WHAT YOU WILL DO: Restate the full set of records exactly, word for word.

::::::::

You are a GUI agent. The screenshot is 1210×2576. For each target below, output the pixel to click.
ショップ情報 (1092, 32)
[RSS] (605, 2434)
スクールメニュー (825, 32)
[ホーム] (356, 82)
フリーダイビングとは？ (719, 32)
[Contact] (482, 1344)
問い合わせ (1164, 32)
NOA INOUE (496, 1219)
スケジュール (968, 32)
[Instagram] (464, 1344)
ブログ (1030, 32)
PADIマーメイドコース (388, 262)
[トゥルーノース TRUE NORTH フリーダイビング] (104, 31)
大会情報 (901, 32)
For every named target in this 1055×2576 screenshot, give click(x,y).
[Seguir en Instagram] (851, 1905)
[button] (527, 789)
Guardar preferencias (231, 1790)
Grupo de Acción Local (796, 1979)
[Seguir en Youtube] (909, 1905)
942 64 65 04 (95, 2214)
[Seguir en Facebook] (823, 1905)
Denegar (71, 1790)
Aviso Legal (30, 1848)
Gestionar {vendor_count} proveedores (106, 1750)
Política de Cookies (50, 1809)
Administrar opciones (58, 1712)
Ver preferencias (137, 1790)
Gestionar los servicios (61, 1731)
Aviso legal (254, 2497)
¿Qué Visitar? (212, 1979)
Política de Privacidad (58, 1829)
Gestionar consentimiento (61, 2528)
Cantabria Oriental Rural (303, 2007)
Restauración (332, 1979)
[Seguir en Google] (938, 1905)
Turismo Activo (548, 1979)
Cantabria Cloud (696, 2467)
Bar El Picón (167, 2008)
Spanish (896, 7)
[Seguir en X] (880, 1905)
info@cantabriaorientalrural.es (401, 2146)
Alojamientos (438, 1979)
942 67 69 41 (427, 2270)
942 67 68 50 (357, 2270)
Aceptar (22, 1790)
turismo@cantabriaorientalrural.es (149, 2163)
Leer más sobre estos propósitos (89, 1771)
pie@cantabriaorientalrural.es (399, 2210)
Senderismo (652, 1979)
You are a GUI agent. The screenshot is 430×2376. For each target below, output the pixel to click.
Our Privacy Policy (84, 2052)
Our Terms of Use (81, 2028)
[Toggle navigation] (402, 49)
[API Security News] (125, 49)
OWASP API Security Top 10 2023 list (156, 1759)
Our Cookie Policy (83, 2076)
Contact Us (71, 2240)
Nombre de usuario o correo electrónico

::::::::

RESPONSE AREA:
You are a GUI agent. The screenshot is 1210×2576. For each target below, output the pixel to click.
ショップ情報 (1092, 32)
[RSS] (605, 2434)
スクールメニュー (825, 32)
[ホーム] (356, 82)
フリーダイビングとは？ (719, 32)
[Contact] (482, 1344)
問い合わせ (1164, 32)
NOA INOUE (496, 1219)
スケジュール (968, 32)
[Instagram] (464, 1344)
ブログ (1030, 32)
PADIマーメイドコース (388, 262)
[トゥルーノース TRUE NORTH フリーダイビング] (104, 31)
大会情報 (901, 32)
For every named target in this 1055×2576 screenshot, give click(x,y).
[Seguir en Instagram] (851, 1905)
[button] (527, 789)
Guardar preferencias (231, 1790)
Grupo de Acción Local (796, 1979)
[Seguir en Youtube] (909, 1905)
942 64 65 04 (95, 2214)
[Seguir en Facebook] (823, 1905)
Denegar (71, 1790)
Aviso Legal (30, 1848)
Gestionar {vendor_count} proveedores (106, 1750)
Política de Cookies (50, 1809)
Administrar opciones (58, 1712)
Ver preferencias (137, 1790)
Gestionar los servicios (61, 1731)
Aviso legal (254, 2497)
¿Qué Visitar? (212, 1979)
Política de Privacidad (58, 1829)
Gestionar consentimiento (61, 2528)
Cantabria Oriental Rural (303, 2007)
Restauración (332, 1979)
[Seguir en Google] (938, 1905)
Turismo Activo (548, 1979)
Cantabria Cloud (696, 2467)
Bar El Picón (167, 2008)
Spanish (896, 7)
[Seguir en X] (880, 1905)
info@cantabriaorientalrural.es (401, 2146)
Alojamientos (438, 1979)
942 67 69 41 (427, 2270)
942 67 68 50 (357, 2270)
Aceptar (22, 1790)
turismo@cantabriaorientalrural.es (149, 2163)
Leer más sobre estos propósitos (89, 1771)
pie@cantabriaorientalrural.es (399, 2210)
Senderismo (652, 1979)
You are a GUI agent. The screenshot is 430×2376. For each target below, output the pixel to click.
Our Privacy Policy (84, 2052)
Our Terms of Use (81, 2028)
[Toggle navigation] (402, 49)
[API Security News] (125, 49)
OWASP API Security Top 10 2023 list (156, 1759)
Our Cookie Policy (83, 2076)
Contact Us (71, 2240)
Nombre de usuario o correo electrónico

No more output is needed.